Psychedelics open the world up to connection. They can remove the veil of atomization that culture has placed over our eyes and allow us to see the world for what it is—the Net of Indra. Recent scientific studies have caught on to this and have posited that the sense of connection to others and to nature are key to the health benefits of psychedelics. (Here and Here)
This sense of connection invokes a sense of awe and wonder. In many ways it returns us to the childlike wonder we once had for the world—before it was obliterated by well-meaning adults. In many it invokes a sense of awe and reverence for the universe, sometimes resembling the spiritual impulse.
For me it does just that. I talk to the birds around me and they listen. I speak to my garden, thanking all the plants for growing so well, telling them how beautiful they are, asking how they are doing today, and acknowledge that they will soon become a part of me as I already am a part of them. I whisper hello to the trees along my street as I pass. I am who I am because of those around me. And so, even when my friends and family are far apart, I still have loved ones I can connect to—loved ones who have all the time in the world for me.

## Dataset content
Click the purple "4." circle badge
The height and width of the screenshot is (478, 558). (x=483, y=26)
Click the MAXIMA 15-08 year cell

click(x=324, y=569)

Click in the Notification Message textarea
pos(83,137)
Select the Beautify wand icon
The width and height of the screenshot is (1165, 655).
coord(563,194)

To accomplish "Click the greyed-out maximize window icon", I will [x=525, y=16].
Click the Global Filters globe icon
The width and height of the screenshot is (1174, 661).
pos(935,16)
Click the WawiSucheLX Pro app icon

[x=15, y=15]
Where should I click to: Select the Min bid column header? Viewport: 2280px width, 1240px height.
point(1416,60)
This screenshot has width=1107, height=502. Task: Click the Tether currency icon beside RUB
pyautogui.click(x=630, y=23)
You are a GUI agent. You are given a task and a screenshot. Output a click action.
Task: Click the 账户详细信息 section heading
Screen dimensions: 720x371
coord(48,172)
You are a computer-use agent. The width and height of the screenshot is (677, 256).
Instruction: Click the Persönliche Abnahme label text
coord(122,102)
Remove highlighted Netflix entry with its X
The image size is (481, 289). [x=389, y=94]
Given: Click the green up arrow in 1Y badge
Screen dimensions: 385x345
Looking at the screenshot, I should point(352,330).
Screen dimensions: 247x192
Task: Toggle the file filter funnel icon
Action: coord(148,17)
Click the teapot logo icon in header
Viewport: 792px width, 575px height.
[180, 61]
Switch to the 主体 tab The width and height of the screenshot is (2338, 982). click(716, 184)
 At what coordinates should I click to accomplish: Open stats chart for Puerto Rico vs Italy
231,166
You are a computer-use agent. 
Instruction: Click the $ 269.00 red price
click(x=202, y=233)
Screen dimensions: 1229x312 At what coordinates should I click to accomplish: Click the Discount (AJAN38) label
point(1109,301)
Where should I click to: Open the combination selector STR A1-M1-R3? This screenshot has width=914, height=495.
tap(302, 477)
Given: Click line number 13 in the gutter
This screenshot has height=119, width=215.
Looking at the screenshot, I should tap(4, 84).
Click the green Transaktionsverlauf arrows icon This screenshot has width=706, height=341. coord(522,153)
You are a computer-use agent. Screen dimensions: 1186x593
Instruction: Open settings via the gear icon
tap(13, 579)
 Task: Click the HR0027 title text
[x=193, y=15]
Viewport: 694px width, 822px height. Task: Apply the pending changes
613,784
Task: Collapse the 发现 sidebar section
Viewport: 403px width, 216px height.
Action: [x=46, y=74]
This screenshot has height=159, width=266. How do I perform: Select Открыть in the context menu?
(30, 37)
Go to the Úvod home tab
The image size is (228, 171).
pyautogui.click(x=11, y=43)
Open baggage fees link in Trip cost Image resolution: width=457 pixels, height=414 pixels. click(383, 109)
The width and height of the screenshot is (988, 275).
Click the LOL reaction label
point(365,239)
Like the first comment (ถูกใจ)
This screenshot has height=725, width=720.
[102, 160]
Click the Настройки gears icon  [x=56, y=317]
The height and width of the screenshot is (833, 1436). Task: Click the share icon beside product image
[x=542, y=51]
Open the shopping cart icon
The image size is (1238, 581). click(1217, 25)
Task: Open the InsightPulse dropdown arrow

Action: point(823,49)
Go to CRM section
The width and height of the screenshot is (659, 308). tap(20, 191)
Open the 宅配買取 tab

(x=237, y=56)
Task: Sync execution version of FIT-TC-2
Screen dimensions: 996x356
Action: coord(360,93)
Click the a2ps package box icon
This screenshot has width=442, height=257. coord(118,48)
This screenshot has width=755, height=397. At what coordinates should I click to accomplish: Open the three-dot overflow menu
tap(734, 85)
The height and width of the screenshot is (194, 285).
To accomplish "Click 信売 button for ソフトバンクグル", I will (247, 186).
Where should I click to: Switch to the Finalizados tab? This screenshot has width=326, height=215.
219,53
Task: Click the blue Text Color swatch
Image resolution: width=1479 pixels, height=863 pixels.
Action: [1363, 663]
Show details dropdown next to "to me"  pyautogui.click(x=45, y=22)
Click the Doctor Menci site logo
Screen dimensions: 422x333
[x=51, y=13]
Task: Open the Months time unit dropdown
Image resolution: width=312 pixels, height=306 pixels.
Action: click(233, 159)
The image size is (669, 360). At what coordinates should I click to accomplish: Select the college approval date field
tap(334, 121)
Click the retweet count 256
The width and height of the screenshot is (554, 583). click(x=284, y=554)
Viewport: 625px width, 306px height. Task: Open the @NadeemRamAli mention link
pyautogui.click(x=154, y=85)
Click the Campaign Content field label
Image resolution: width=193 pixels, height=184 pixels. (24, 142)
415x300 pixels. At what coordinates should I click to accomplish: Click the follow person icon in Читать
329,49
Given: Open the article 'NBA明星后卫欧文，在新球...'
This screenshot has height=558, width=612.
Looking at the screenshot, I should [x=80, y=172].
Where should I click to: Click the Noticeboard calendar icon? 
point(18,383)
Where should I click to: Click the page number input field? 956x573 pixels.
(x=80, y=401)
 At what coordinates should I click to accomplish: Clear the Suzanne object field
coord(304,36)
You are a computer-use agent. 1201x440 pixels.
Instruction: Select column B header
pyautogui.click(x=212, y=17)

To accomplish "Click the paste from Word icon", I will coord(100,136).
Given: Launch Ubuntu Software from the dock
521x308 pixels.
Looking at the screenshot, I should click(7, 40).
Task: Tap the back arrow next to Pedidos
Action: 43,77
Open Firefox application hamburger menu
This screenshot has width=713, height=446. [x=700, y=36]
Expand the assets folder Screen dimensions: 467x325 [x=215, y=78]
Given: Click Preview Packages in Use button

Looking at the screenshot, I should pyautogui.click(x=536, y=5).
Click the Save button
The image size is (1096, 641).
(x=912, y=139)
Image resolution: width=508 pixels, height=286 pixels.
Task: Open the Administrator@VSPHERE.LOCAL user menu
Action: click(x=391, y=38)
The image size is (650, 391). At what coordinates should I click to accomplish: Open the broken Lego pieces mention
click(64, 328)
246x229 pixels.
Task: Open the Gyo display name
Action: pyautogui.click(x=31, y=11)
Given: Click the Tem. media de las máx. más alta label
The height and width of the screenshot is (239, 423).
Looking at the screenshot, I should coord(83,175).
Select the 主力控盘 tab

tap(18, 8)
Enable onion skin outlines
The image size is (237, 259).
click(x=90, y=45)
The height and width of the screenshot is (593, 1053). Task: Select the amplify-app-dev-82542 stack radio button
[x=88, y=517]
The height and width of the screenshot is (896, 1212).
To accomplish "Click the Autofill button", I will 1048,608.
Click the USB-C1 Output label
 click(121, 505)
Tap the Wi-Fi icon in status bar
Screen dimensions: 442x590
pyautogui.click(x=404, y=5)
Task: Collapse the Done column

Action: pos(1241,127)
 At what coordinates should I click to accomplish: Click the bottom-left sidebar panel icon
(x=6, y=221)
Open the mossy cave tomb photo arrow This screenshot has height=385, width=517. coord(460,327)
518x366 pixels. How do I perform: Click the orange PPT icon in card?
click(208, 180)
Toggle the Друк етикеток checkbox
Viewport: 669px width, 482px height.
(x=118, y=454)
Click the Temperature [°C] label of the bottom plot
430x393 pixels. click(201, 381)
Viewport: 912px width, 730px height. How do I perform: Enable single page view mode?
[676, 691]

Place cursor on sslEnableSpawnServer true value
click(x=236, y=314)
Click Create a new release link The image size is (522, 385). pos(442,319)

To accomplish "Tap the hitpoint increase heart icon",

## Work request 1
In the passage on psychedelics and connection, list every living thing the writer speaks to.
## Work request 2
Reproduce everything in the passage on psychedelics and connection from "Psychedelics open the" down to "(Here and Here)".
The material above comes from a separate source and is unrelated to the passage on psychedelics and connection.

## Written response 1
- The birds
- The plants in the garden
- The trees along the street

## Written response 2
Psychedelics open the world up to connection. They can remove the veil of atomization that culture has placed over our eyes and allow us to see the world for what it is—the Net of Indra. Recent scientific studies have caught on to this and have posited that the sense of connection to others and to nature are key to the health benefits of psychedelics. (Here and Here)